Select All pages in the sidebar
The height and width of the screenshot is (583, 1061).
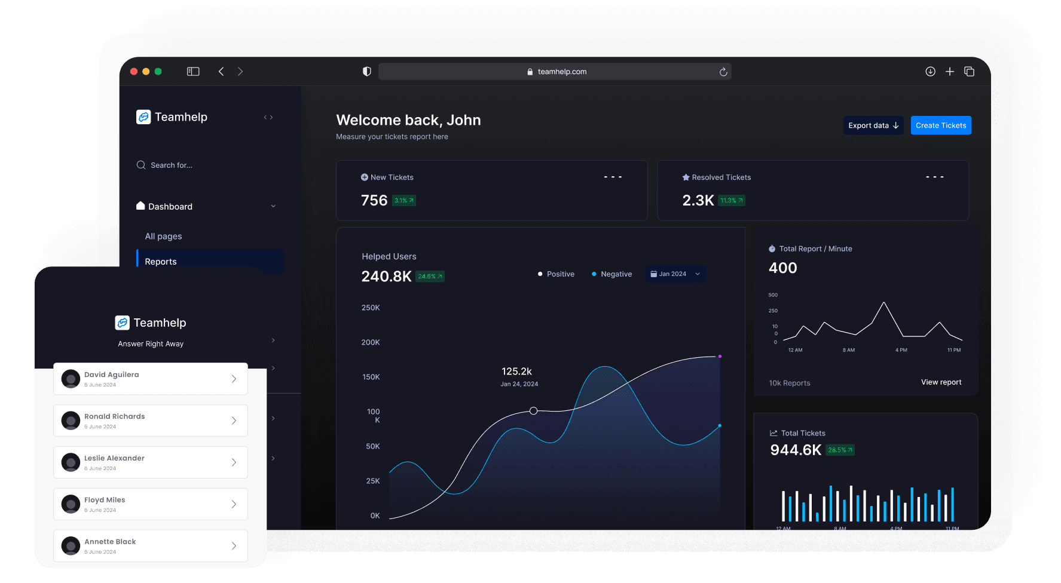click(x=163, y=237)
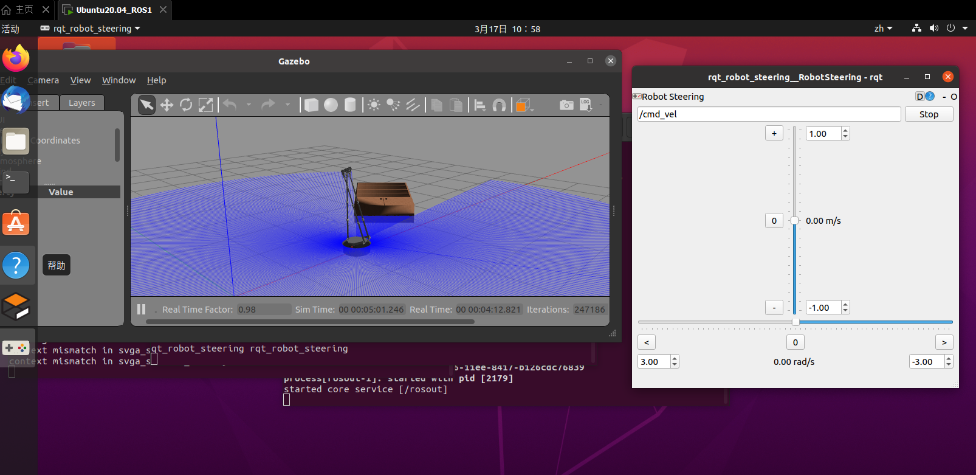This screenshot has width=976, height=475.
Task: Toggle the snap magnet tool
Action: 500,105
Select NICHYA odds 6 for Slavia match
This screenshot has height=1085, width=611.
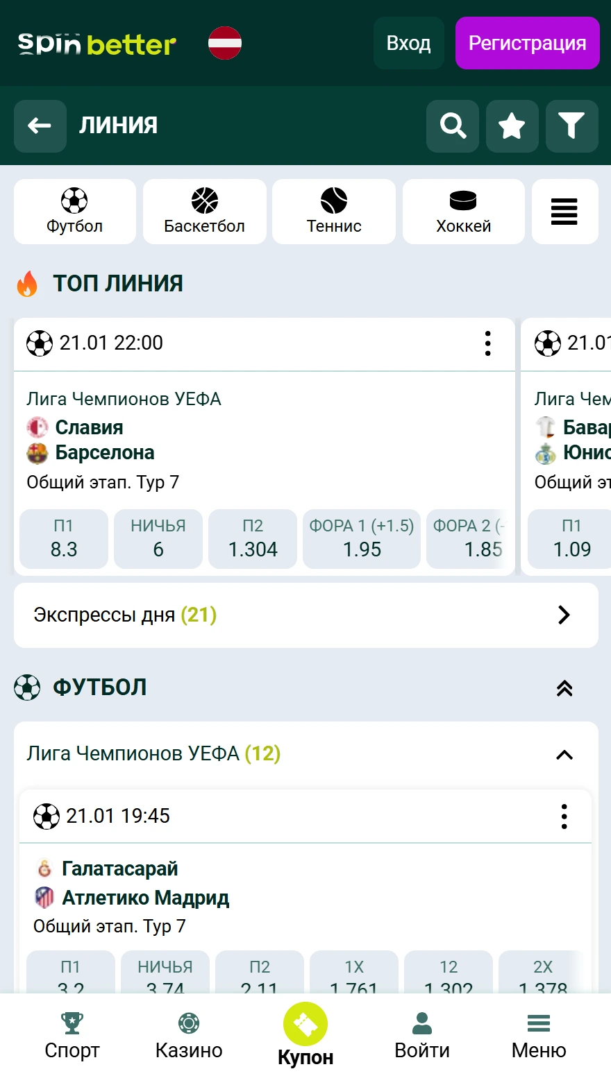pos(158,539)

····················

- EXERCISE DETAILS: Wherever the word "Select" appears in the data, return the whole line.

- SOLUTION TO THIS EXERCISE:
Select All pages in the sidebar
Select NICHYA odds 6 for Slavia match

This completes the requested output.